AMSTERDAM - Some bars hosted smoking parties to mark the end of indoor cigarette use on Monday night. Smokers counted down to midnight, taking their last puffs inside and trading cigarettes for lollipops or heading outside after the clock struck 12:00.

It was a balmy evening, perfect for sitting outdoors anyway. "I think it is good that they have started today in the summer because that way everybody can get used to it, so that come winter everybody will have grown used to not smoking," Willem Klaas, a smoker from Amsterdam, told AP Television News.

Cigarettes already are banned in public places including train stations and office buildings, so workers take uncomfortable smoke breaks outdoors in this often chilly, wet country.

But the powerful restaurant and cafe lobby won a one-year reprieve on a mandatory ban. A voluntary program of smoke reduction was found to have little impact.

As of Tuesday, restaurant owners have been warned they face escalating fines for repeated offenses of the anti-smoking law.
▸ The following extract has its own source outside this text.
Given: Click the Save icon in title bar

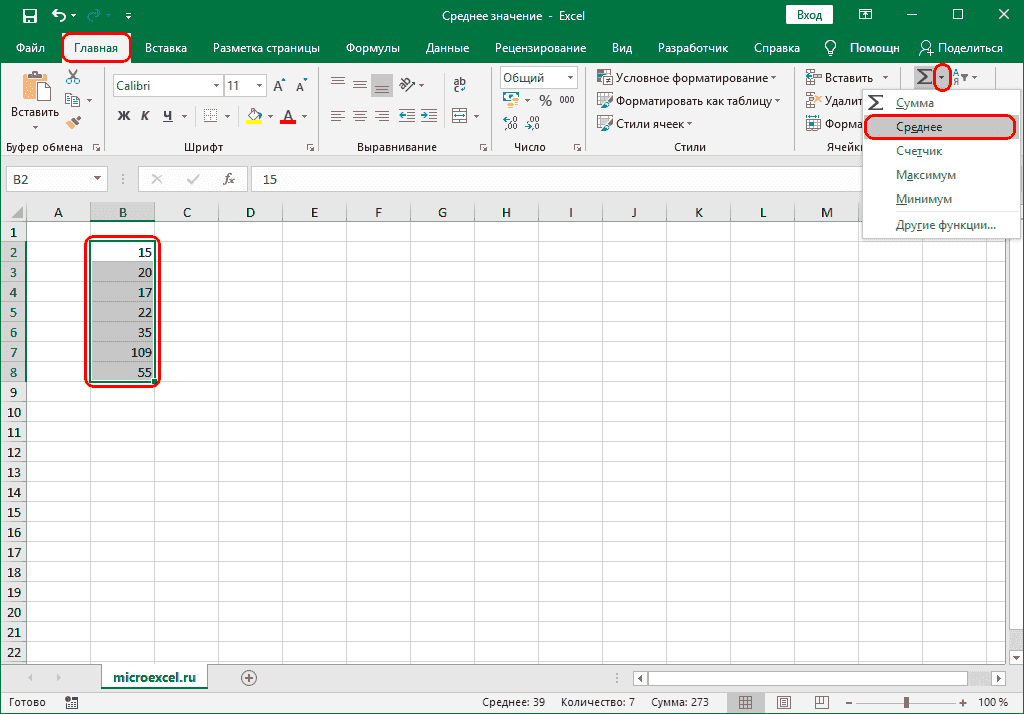Looking at the screenshot, I should (x=29, y=15).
But Chris Krikken, spokesman for the Food and Wares Authority, said authorities would study compliance and issue warnings for the first month.

The tobacco ban also applies to marijuana cafes, known as coffee shops, where smoking cannabis is tolerated even though it is technically illegal.

Customers who like to mix their weed with tobacco will have to find another way to smoke, or take it outside.

The Health Ministry has said it will not be targeting the marijuana bars any more than any other bar or cafe.

Under a long-standing policy, authorities do not press charges for the possession of up to 0.176 ounces (five grams) of marijuana. Registered coffee shops may have up to 500 grams (17.56 ounces) of marijuana in stock at any one time.

"It's the world upside down: In other countries they look for the marijuana in the cigarette. Here they look for the cigarette in the marijuana," said Jason den Enting, manager of the Dampkring coffee shop.

Nearly 30 percent of people in the Netherlands smoke tobacco, according to World Health Organization.

Experts say smoking bans in other countries have greatly improved public health. Onno van Schayck, a professor of preventive medicine at the University of Maastricht, said the number of heart attacks dropped by 10 to 30 percent after bans in Italy and the United States.

Van Schayck said Tuesday's measure was a major health step for the Netherlands. "The ban in railway stations and the working environment, we call that a little ban," he said.

The broader ban could help people quit, he said. If they don't, "one out of two smokers will die because of that addiction."